Task instructions: Among the lines below, copy exactly those from the one with "Enable 'Toon ook nulwaarnemingen' checkbox" through the one with "Open AlessioAtroni's profile", counting both ends.

Dataset extract:
+ + +

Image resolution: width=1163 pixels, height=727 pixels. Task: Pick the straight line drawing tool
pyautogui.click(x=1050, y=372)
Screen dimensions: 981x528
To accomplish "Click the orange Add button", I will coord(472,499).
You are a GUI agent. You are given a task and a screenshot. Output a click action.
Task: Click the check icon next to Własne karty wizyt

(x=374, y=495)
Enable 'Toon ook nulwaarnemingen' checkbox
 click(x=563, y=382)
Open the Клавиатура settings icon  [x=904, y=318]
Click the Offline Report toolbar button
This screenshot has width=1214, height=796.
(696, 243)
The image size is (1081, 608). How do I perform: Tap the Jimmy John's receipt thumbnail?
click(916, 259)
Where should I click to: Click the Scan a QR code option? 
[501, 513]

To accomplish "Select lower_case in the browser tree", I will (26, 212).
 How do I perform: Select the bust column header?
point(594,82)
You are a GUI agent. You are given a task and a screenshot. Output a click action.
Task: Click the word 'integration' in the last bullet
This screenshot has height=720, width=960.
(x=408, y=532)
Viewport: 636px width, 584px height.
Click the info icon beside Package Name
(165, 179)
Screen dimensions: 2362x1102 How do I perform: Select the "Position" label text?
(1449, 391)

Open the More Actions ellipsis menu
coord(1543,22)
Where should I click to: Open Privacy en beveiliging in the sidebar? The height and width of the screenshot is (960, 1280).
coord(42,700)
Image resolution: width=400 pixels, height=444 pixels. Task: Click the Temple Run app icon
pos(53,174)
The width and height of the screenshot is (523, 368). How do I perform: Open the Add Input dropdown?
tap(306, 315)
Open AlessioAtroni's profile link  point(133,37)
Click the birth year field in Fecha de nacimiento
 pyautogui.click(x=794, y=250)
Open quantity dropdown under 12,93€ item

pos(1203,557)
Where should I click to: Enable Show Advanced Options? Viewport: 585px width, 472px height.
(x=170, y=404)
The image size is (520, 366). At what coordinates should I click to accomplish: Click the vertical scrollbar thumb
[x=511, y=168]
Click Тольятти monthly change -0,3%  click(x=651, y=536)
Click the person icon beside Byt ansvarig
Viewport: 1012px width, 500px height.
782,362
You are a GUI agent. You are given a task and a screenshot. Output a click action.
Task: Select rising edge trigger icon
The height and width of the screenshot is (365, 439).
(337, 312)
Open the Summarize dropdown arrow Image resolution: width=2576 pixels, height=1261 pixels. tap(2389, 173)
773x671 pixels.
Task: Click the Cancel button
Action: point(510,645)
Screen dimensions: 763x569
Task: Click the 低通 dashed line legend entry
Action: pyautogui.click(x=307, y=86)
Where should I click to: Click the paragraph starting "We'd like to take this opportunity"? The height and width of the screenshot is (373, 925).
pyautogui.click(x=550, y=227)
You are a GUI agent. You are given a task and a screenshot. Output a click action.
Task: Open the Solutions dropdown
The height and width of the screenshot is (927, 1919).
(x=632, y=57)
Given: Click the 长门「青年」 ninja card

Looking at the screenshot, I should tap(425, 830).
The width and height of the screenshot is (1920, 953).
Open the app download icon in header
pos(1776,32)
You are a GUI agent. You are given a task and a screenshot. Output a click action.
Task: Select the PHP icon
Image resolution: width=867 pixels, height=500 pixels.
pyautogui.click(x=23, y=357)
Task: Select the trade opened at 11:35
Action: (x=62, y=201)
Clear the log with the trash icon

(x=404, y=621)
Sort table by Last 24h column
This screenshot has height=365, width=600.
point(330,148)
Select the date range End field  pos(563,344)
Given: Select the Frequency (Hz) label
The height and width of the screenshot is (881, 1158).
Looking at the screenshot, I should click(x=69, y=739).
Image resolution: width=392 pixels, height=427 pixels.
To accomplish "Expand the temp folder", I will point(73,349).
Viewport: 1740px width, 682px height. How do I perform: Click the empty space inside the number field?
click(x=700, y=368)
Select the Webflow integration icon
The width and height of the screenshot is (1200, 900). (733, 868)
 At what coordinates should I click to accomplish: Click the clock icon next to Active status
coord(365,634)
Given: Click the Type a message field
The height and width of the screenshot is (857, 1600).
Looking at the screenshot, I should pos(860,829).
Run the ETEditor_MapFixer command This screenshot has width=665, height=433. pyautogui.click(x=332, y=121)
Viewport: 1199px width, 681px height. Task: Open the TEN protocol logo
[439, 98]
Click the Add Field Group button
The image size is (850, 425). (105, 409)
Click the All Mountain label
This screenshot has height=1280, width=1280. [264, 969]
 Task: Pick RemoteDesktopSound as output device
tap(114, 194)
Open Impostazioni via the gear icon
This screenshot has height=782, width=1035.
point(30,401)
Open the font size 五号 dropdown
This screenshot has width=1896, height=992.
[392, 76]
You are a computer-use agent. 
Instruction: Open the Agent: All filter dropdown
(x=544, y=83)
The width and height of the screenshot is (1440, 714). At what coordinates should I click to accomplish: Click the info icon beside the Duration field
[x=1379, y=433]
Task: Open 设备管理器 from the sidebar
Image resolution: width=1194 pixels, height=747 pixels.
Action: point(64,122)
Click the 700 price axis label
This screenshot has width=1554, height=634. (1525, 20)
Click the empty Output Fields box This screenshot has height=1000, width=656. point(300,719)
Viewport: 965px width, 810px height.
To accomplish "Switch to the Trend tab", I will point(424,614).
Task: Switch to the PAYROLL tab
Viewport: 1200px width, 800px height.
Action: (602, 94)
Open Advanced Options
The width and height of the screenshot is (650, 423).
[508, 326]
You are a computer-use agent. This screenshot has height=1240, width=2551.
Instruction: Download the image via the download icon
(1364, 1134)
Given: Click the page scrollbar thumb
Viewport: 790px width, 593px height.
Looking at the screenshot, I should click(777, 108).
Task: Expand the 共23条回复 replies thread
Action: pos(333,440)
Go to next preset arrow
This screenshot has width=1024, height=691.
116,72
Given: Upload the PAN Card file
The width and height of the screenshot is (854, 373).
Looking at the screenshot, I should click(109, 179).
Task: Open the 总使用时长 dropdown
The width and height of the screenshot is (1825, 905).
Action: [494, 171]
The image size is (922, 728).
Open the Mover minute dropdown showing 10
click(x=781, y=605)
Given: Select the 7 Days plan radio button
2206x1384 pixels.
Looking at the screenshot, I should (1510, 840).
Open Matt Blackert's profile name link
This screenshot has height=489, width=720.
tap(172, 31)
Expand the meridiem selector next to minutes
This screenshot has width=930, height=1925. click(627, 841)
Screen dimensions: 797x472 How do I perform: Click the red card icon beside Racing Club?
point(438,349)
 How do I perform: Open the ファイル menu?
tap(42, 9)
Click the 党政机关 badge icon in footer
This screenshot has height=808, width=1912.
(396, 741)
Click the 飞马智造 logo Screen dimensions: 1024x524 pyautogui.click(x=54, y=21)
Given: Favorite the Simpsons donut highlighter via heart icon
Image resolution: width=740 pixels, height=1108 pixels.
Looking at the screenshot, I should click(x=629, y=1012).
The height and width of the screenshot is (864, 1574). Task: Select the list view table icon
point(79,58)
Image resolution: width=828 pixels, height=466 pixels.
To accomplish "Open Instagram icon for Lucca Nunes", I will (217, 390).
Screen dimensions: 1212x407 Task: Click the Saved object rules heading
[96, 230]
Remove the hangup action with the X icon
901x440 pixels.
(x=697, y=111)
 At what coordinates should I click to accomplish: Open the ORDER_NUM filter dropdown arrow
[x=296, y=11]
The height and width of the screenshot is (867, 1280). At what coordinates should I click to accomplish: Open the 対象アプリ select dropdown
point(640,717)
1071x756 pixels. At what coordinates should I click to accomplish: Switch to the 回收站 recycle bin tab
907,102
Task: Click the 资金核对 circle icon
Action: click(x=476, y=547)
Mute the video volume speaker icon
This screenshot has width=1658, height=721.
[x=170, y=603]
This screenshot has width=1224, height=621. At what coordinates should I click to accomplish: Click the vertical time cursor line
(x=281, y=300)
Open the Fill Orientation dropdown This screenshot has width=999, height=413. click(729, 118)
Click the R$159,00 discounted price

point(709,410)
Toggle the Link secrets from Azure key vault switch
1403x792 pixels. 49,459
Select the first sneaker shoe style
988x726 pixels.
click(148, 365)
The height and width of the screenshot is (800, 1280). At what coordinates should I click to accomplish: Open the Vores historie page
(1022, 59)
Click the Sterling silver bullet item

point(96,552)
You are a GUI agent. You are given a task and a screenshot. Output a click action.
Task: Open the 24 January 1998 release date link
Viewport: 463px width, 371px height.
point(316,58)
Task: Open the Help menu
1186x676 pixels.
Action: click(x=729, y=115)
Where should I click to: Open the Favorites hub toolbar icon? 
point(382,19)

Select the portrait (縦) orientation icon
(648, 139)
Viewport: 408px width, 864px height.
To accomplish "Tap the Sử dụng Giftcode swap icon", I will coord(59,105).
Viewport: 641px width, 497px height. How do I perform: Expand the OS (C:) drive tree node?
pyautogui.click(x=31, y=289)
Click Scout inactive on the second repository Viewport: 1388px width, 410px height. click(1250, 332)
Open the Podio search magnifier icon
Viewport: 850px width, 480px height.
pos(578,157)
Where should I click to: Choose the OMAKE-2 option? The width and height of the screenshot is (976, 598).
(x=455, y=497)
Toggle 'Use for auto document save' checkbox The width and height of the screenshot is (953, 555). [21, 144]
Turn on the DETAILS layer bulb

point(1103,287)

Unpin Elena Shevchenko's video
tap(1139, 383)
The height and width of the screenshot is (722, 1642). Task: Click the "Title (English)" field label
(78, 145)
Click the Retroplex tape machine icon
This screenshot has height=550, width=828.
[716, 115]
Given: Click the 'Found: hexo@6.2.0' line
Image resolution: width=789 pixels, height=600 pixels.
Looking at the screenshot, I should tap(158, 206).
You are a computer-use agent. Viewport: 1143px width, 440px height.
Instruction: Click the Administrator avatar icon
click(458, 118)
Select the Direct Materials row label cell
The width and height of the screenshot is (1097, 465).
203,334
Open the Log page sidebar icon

+ + +

Final answer:
Enable 'Toon ook nulwaarnemingen' checkbox
 click(x=563, y=382)
Open the Клавиатура settings icon  [x=904, y=318]
Click the Offline Report toolbar button
This screenshot has width=1214, height=796.
(696, 243)
The image size is (1081, 608). How do I perform: Tap the Jimmy John's receipt thumbnail?
click(916, 259)
Where should I click to: Click the Scan a QR code option? 
[501, 513]

To accomplish "Select lower_case in the browser tree", I will (26, 212).
 How do I perform: Select the bust column header?
point(594,82)
You are a GUI agent. You are given a task and a screenshot. Output a click action.
Task: Click the word 'integration' in the last bullet
This screenshot has height=720, width=960.
(x=408, y=532)
Viewport: 636px width, 584px height.
Click the info icon beside Package Name
(165, 179)
Screen dimensions: 2362x1102 How do I perform: Select the "Position" label text?
(1449, 391)

Open the More Actions ellipsis menu
coord(1543,22)
Where should I click to: Open Privacy en beveiliging in the sidebar? The height and width of the screenshot is (960, 1280).
coord(42,700)
Image resolution: width=400 pixels, height=444 pixels. Task: Click the Temple Run app icon
pos(53,174)
The width and height of the screenshot is (523, 368). How do I perform: Open the Add Input dropdown?
tap(306, 315)
Open AlessioAtroni's profile link  point(133,37)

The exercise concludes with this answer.